Digital Homeschool, Virtual Academy: The Classical Tradition Meets School Choice

Saturday, January 7, 2023: 10:30 AM
Washington Room B (Loews Philadelphia Hotel)
Erica Robles-Anderson, New York University
In the past five years there has been a resurgence of public debate about what history is taught in classrooms. These controversies play out through discourses about the origins of the nation (1619 Project, 1776 Project), the nature of contemporary institutions (CRT, anti-CRT), and about authority (parents’ rights, school choice, transparency bills). These controversies unfold within the world-historical condition of crisis as pandemic, in which boundaries between home, work, school, and childcare simultaneously collapse. The moment is charged with ambitions to form society otherwise.

This talk looks at a subcultural movement gathering steam which draws together several strands of interest in re-imaging the future of education in traditional terms. Based upon fieldwork interviews, and original archival research, I sketch the contours of a “Classical Education Renewal” currently underway. This movement brings together coalitions interested in antiquity, liberal arts, religious education (Judaic, Protestant, Catholic), and the Western Canon with homeschoolers, voucher activists, GOP operatives, classicists, humanists, think-tank analysts, and critics of standardized testing.

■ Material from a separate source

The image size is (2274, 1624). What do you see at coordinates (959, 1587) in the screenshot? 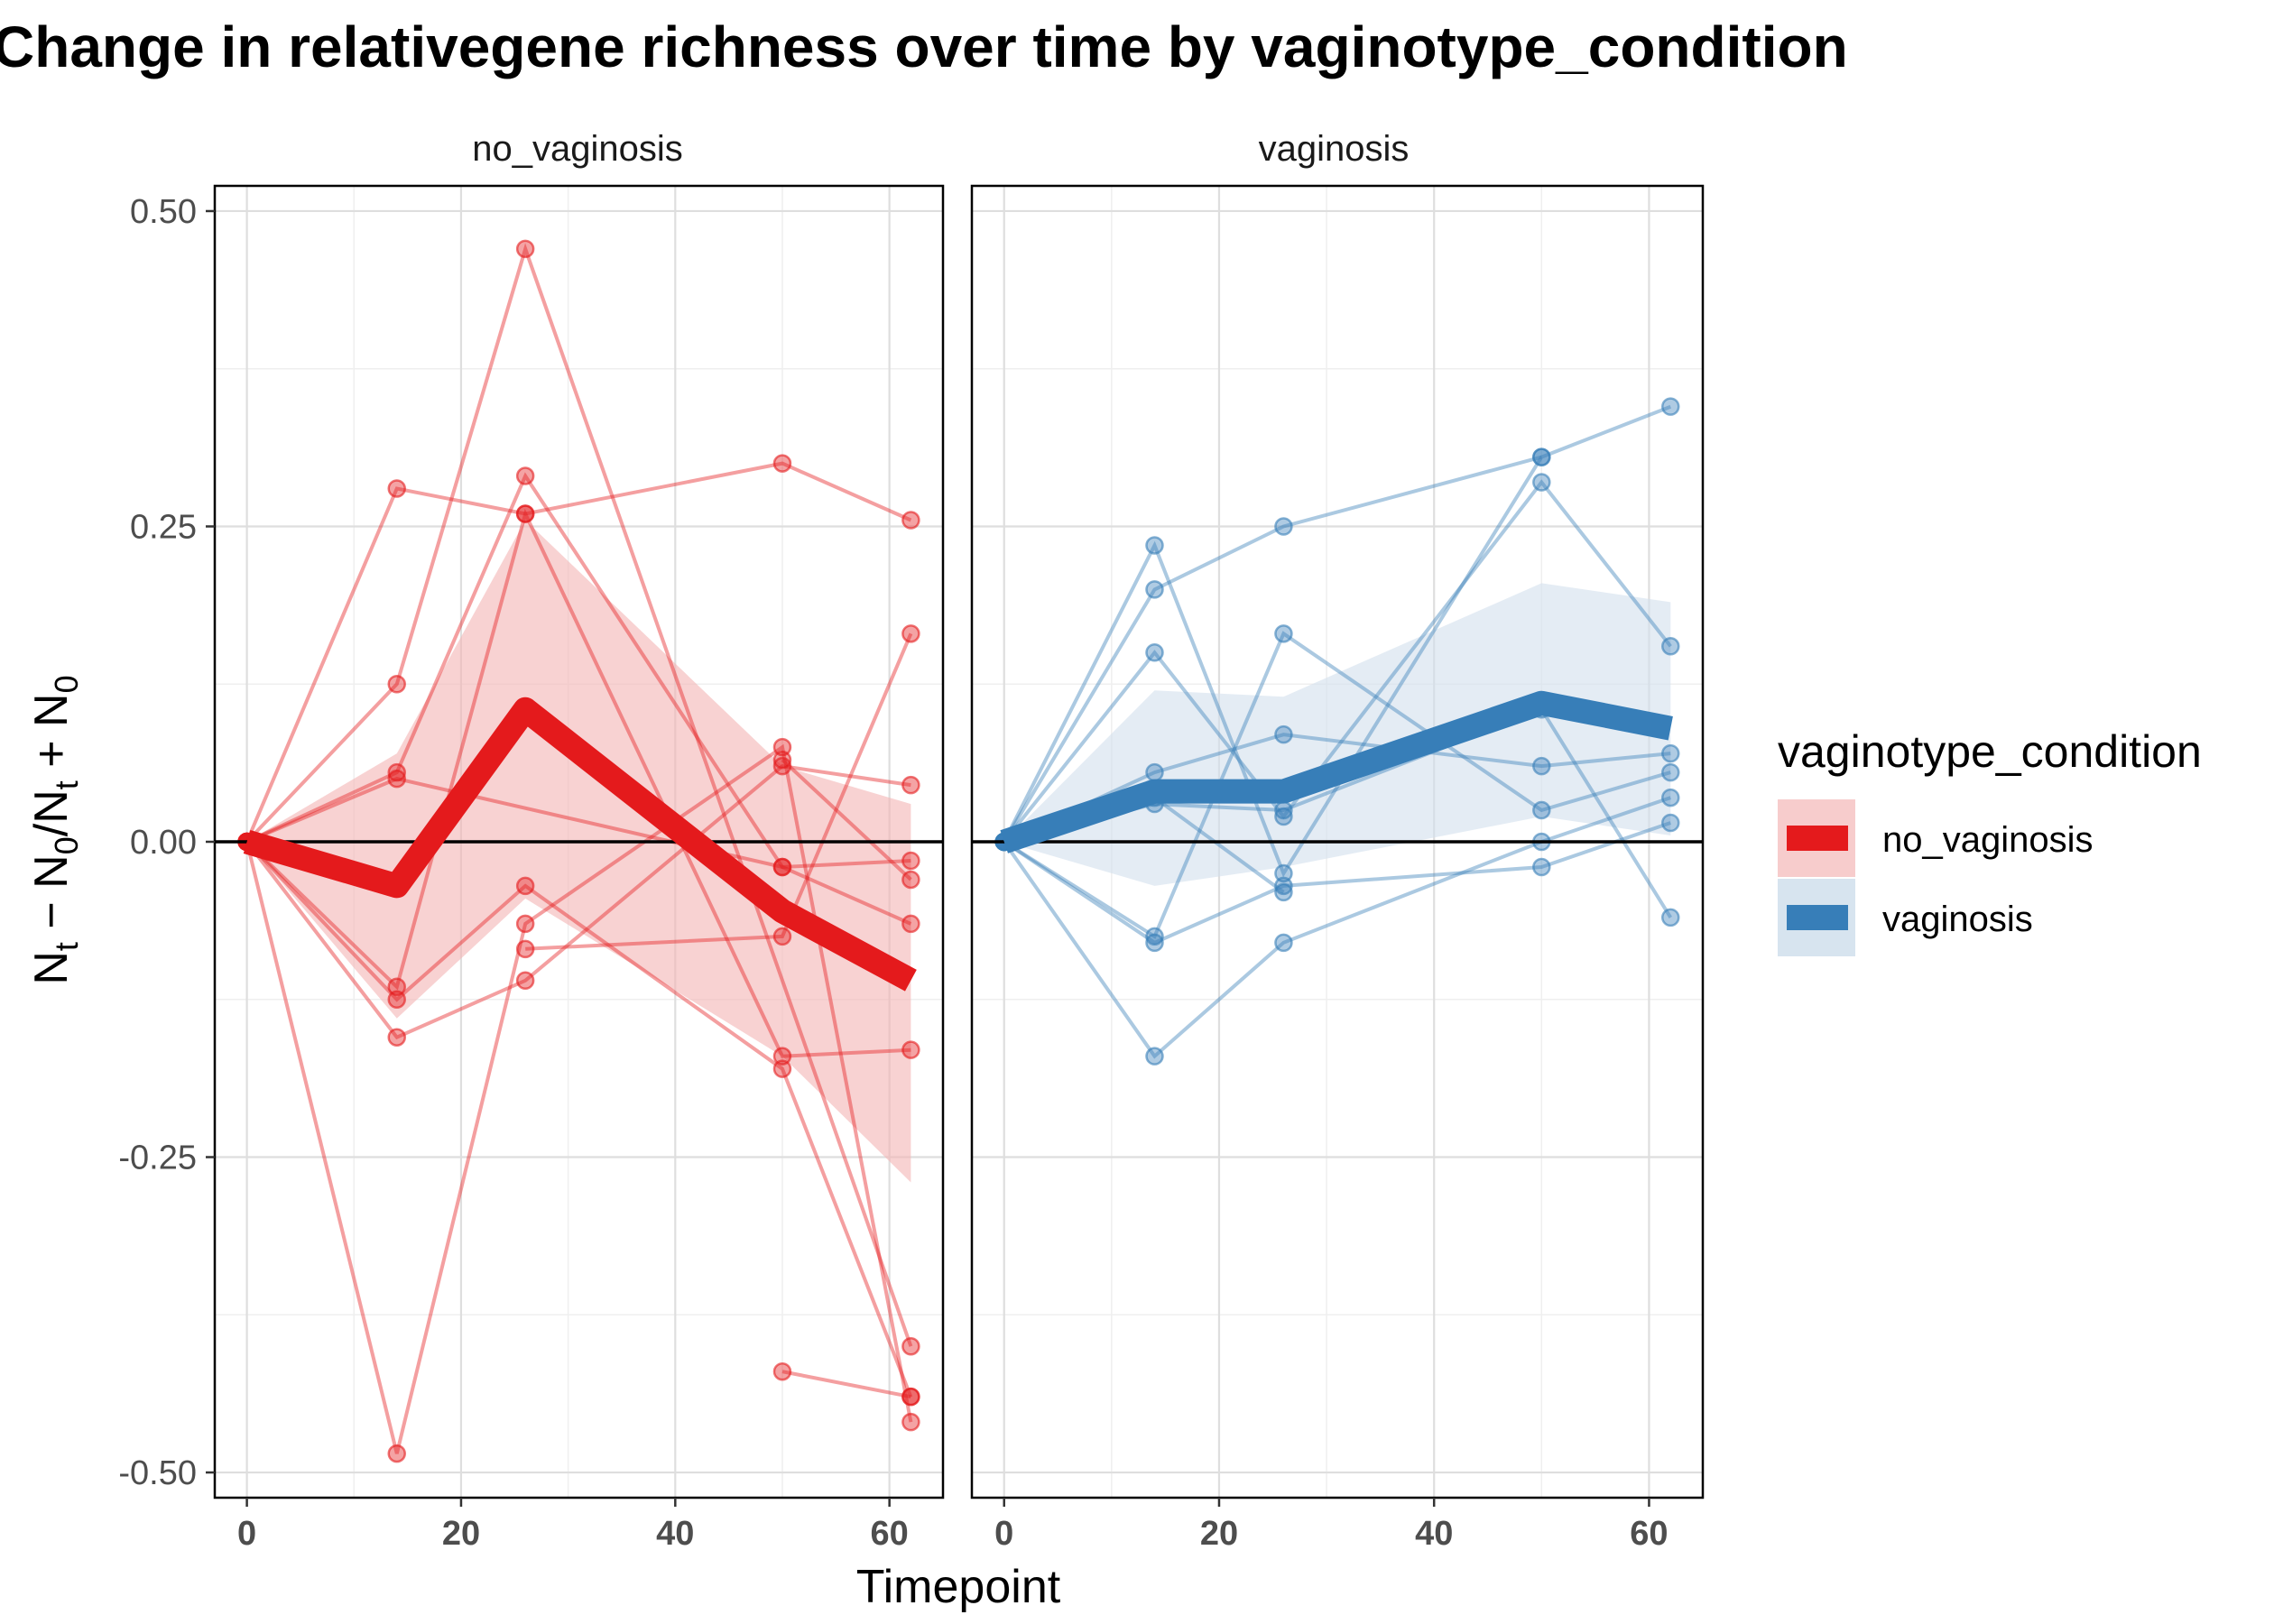
I see `x-axis-title: Timepoint` at bounding box center [959, 1587].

I analyze coalitions that are coordinating in the present to provision specific modes of futurity by drawing upon tropes about legacy and the past. I historicize contemporary experiments in micro-schools, digital homeschoolers, alternative standardized testing for college admissions, virtual reality classical charter schools, and the establishment of new classical colleges. Here, arguments about books, the trivium, and ancient languages are the basis of twenty-first century political education. Amidst attempts to privatize public schooling and racialized curriculum fights, the classical movement is at the forefront of new media experiments that work to dismantle a century of progressive education by fusing anti-modern virtues to novel organizational forms.